* [Exercise prompt]:
Write out the records from the first line through the line with "pos(1011,652)", replacing "watermark logo" with "watermark image" and changing nothing else.

* [Provided information]:
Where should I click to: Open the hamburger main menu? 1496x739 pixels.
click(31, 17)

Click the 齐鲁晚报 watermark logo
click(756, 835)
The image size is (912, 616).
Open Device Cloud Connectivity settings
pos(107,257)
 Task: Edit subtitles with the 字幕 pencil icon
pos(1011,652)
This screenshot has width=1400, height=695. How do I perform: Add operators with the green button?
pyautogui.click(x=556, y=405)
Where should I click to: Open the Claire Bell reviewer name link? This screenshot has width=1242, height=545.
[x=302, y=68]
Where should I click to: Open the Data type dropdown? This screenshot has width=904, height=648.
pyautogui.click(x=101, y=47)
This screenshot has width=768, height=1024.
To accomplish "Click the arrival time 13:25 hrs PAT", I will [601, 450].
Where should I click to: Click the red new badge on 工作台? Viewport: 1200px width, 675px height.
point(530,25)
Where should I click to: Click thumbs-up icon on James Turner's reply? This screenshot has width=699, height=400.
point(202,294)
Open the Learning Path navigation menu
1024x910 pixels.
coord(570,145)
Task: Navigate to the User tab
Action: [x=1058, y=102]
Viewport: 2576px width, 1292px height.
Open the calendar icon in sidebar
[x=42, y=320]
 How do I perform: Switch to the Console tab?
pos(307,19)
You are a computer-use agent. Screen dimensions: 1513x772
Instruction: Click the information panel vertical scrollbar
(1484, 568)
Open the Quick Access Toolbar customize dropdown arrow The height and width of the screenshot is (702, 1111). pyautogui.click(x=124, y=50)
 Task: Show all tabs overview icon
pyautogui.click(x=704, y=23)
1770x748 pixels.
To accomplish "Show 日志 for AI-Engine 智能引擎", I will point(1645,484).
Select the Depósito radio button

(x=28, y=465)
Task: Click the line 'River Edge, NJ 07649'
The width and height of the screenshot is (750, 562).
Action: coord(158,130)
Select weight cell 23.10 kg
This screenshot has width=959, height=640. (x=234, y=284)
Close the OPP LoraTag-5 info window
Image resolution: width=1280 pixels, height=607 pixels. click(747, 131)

* [Expected answer]:
Where should I click to: Open the hamburger main menu? 1496x739 pixels.
click(31, 17)

Click the 齐鲁晚报 watermark image
click(756, 835)
The image size is (912, 616).
Open Device Cloud Connectivity settings
pos(107,257)
 Task: Edit subtitles with the 字幕 pencil icon
pos(1011,652)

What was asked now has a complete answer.